Пастбища в техасской горной стране были той весной — когда Джейн исполнилось двадцать восемь — густо-зелёными и сочными. Горизонт лежал так далеко, а небо изгибалось так всеобъемлюще, что порой казалось: травяные равнины — это море, по которому она плывёт. Она не чувствовала себя дрейфующей, но знала: идёт под парусом — с какой-то целью, к какой-то точке назначения, которая со временем станет ей ясна.
Её свёкры, Ансел и Клэр Хоук, которые скрывались, вернулись домой после Финикса, больше не находясь под угрозой. Джейн устроила так, чтобы пожить с ними на Хоук-Ранч столько, сколько потребуется миру, чтобы решить: она не ходит по воде и ей не нужно обожание. Работники ранчо и местные жители округа — те, с кем рос Ник, — старались относиться к ней, как всегда: словно она не больше чем друг и семья, чем она, собственно, и была — и чего ей и хотелось.
Перед тем как уехать на ранчо, она дала одно часовое интервью на телевидении — просто чтобы было понятно: ей не нужно ничего, кроме шанса жить далеко за пределами света славы, как и любая другая женщина, ищущая счастья.
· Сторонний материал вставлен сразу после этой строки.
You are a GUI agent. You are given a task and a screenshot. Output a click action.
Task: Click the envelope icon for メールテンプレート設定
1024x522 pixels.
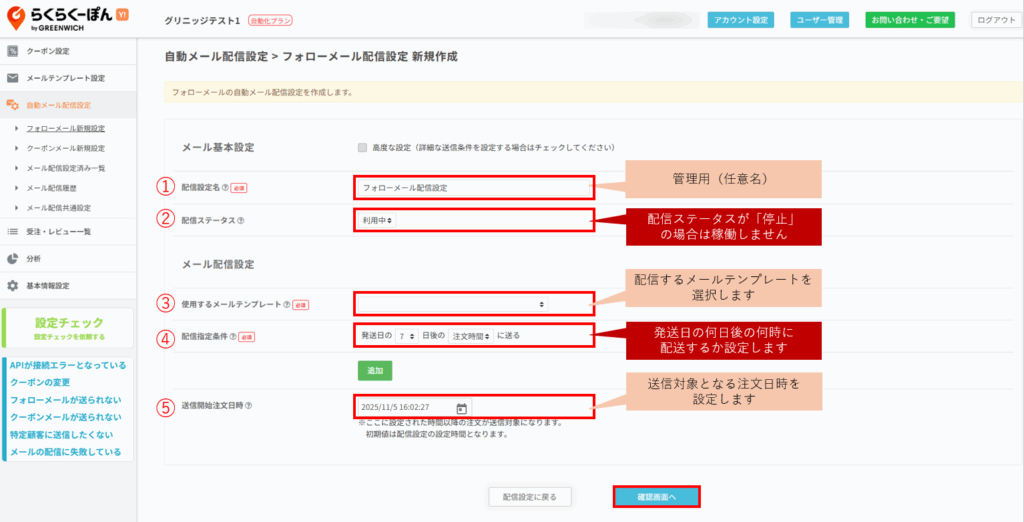click(12, 78)
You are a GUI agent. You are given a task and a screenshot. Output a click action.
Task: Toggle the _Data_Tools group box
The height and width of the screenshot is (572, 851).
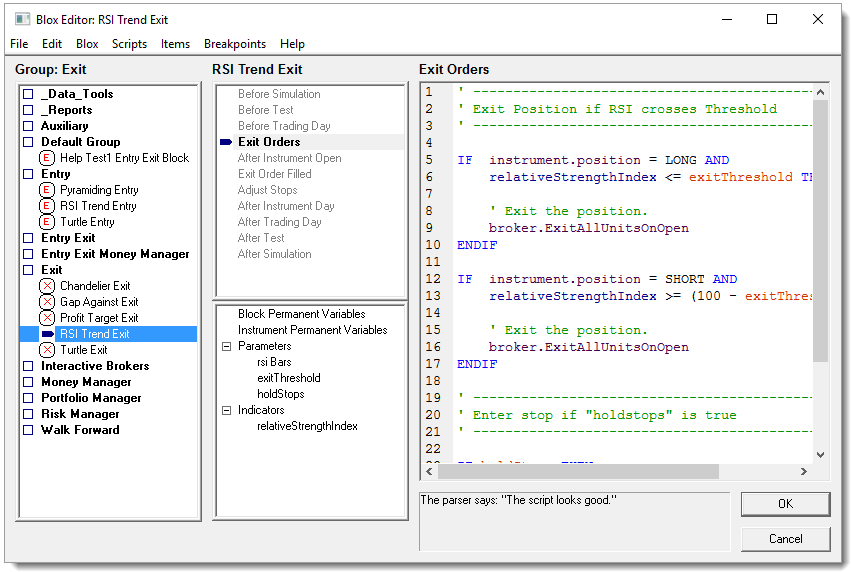point(28,94)
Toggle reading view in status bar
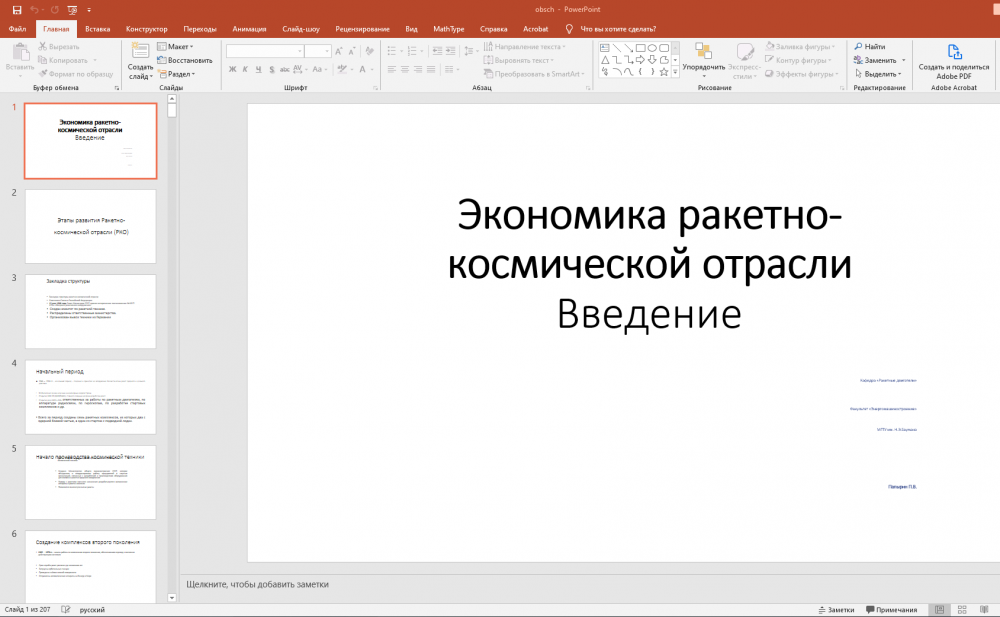 (x=985, y=609)
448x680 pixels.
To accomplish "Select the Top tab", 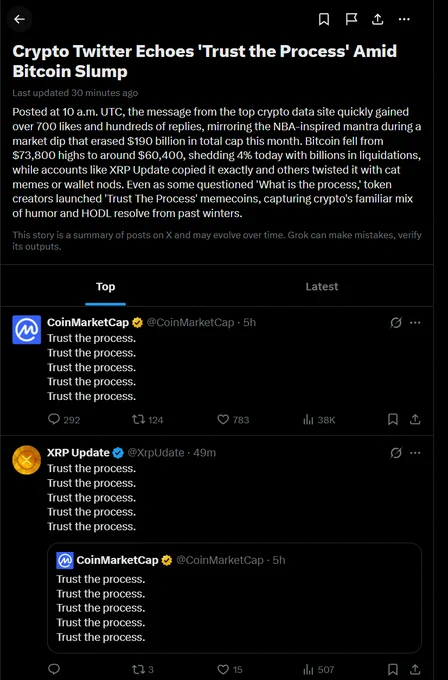I will [105, 287].
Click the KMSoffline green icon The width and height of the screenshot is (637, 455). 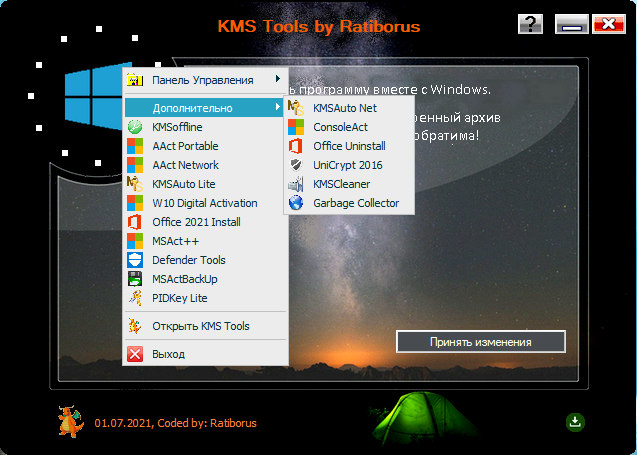point(135,127)
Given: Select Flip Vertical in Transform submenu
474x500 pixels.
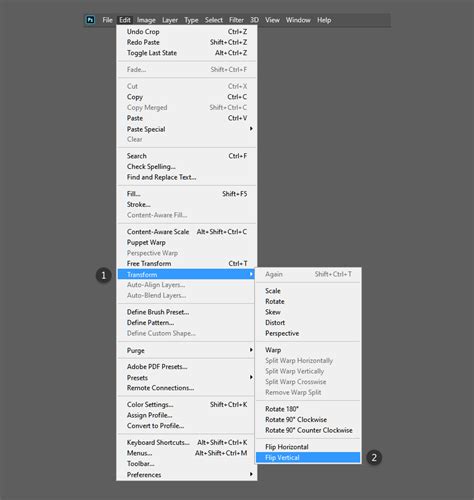Looking at the screenshot, I should [x=308, y=458].
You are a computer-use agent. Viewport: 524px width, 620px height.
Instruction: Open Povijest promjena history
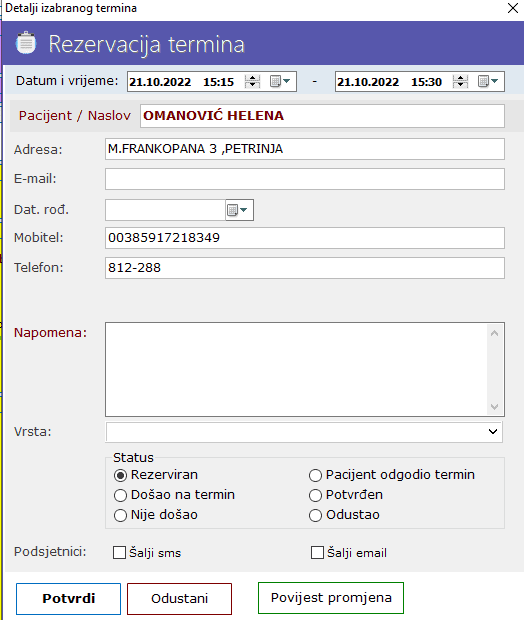pos(331,597)
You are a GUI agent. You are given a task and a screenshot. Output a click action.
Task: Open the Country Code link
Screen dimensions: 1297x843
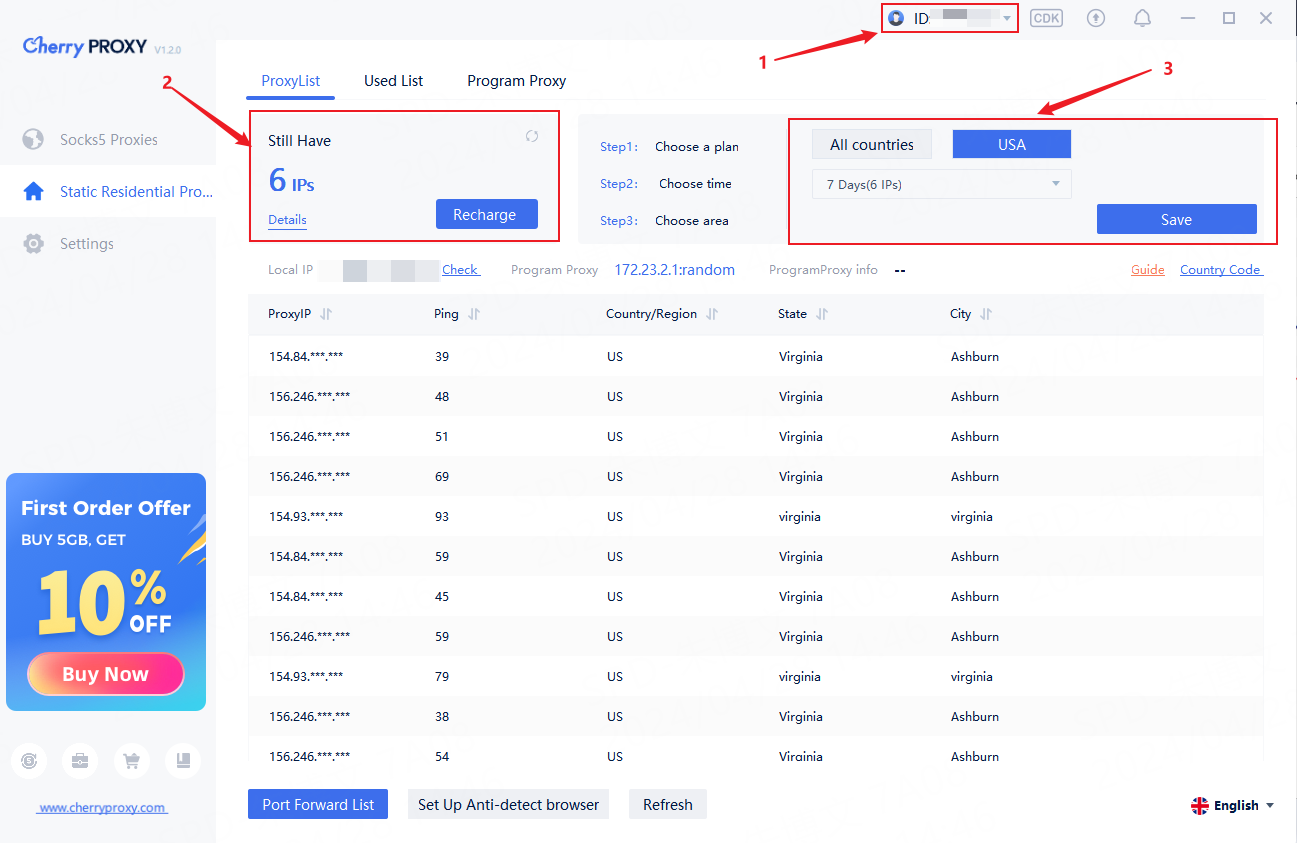pos(1220,270)
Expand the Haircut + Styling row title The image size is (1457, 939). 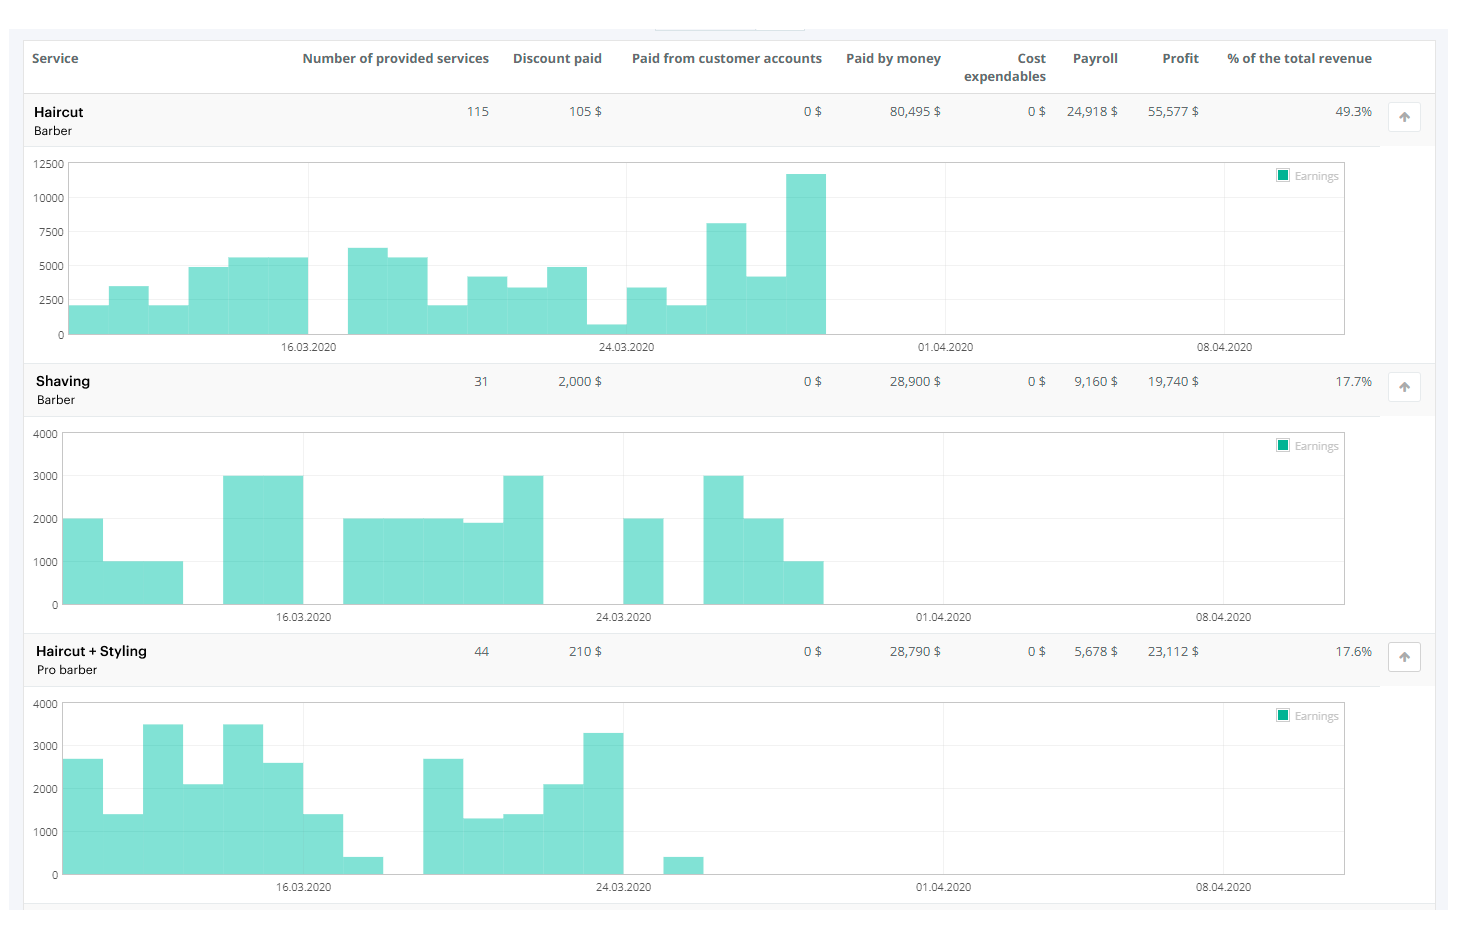point(91,651)
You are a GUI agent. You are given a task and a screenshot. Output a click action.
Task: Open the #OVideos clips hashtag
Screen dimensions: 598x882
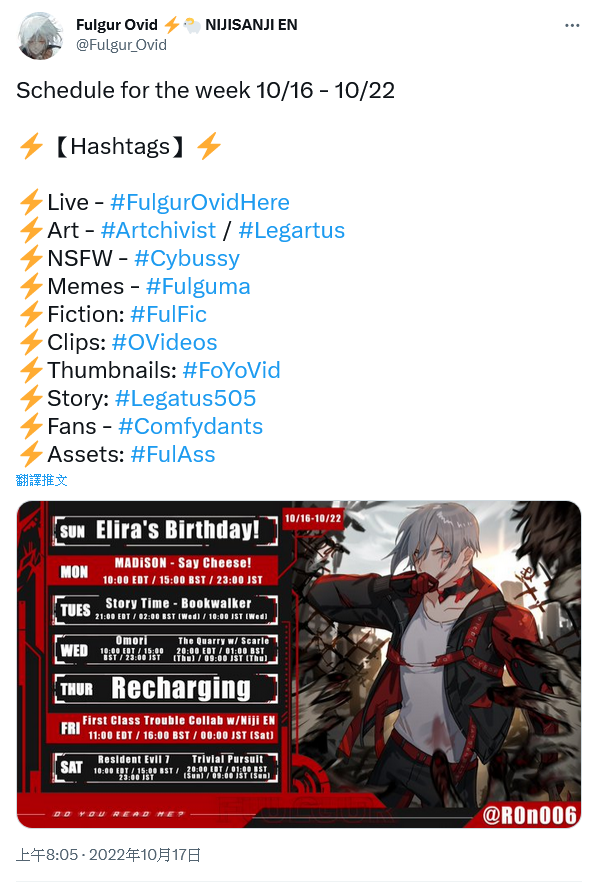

Она отказалась от непрошеных предложений о книжном контракте. Молодой кинорежиссёр по имени Томас Бакл, который оказался рядом в тот миг, когда вовремя умер Уэйнрайт Холлистер, хотел рассказать её историю. Она убедила его вместо этого сосредоточиться на судьбах Санджая и Тануджи Шукла, двоюродных Викрама, которые были в списке Гамлета и погибли: у них были большие обещания как у писателей, но они стали жертвами аркадийцев.
С Викрамом она созванивалась дважды в неделю. Ближе к концу того дня в Финиксе он приказал 16 910 обращённым забыть, как пользоваться шепчущей комнатой, — тем самым избавив их от тревоги, что когда-нибудь к ним снова можно будет получить доступ и снова взять под контроль через этот «чёрный ход». Он стал директором правозащитного агентства, созданного правительством: оно должно было следить за здоровьем людей с наносетями, оплетающими мозг — которые могли, а могли и не привести к большему числу раковых заболеваний и иных проблем, — и выплачивать компенсации им и семьям тех, кто был в списке Гамлета. Рэйшоу и женщины, которые были сексуальными игрушками в четырёх борделях «Аспасия», — те, чьи воспоминания и личности были стёрты, — уже не подлежали реабилитации и стали подопечными государства. Вся эта работа отчасти финансировалась миллиардами, изъятыми у аркадийцев, ожидавших суда, — или, в иных случаях, после того, как они совершили самоубийство. Иногда Джейн называла Викрама чотти баташа, а он называл её бхэнджи. Станет ли когда-нибудь любовь, которая была у них друг к другу, чем-то большим, чем связь почётных сестры и брата, — не мог сказать ни один из них, и ни один не тревожился об этом; вопрос был из тех, которые раньше или позже решает только Провидение.
Берни Ригговиц и Корнелл Джасперсон купили себе дом в Скоттсдейле — если и существовала на свете «странная парочка», то вот она. Джейн часто с ними говорила. Казалось, они затевают какое-то предприятие, которое, как им думалось, могло бы её заинтересовать. Но они понимали: ей нужно время, чтобы снова найти дорогу в мир.
Её друг и товарищ по оружию Лютер Тиллман, шериф из Миннесоты, который думал, что навсегда потерял семью из-за наносетевых имплантов, приезжал под конец лета с женой Ребеккой и дочерьми, Твайлой и Джоли, — пожить неделю на ранчо. Дугал Трэхерн тоже должен был приехать, и Шарлин Дюмон. Эта неделя должна была стать неделей празднования победы и свободы — но и неделей памяти о друзьях и о других людях, которых убили в провалившейся революции.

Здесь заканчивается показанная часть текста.